Rationally designed mimotope library for profiling of the human IgM repertoire

A large part of the IgM repertoire is characterized by few somatic mutations, physiological autoreactivity with housekeeping function and polyspecificity. It can be a versatile source of biomarkers for immune monitoring consisting of multidimensional antibody profiles. Probing this repertoire with a set of immunodominant self proteins provides only coarse information on protein reactivity patterns. In contrast, here we describe a deep panning approach for the rational selection of a set of peptide mimotopes that represents optimally the diversity of human IgM reactivities using a relatively small library of probes. A 7mer random peptide phage display library was panned on pooled human IgM. A non-exhaustive set of 224087 mimotopes was defined using next generation sequencing of the selected phage. A Kullback-Leibler divergence based GibbsCluster algorithm grouped them in 790 sequence clusters. A set of 594 mimotopes representative of the most significant clusters was used to test the hypothesis that this approach samples uniformly the IgM repertoire. When probed with sera from patients with or without different brain tumors in an oriented peptide array, this set produced a higher dynamic signal as compared to random peptides, to random peptides purged of mimotope sequence profiles and to mimotopes from only 10 out of 790 clusters.
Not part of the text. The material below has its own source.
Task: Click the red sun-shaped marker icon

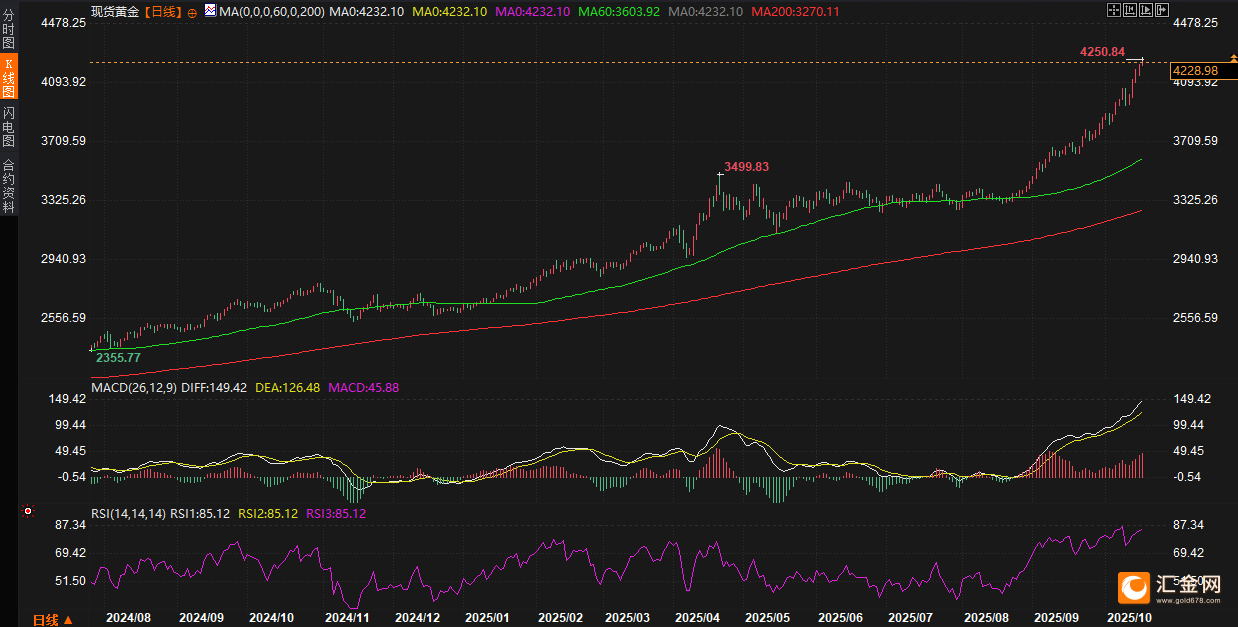Action: pos(28,511)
In this respect, the representative library is considered an optimal probe of the human IgM diversity. Proof of principle predictors based on the optimized library demonstrated its capacity to produce well separable data for the randomly selected diagnoses. Thus, an optimized library of IgM mimotopes is found to address very efficiently the dynamic diversity of the human IgM repertoire, providing informationally dense, structurally interpretable, profiles of the repertoire reactivities.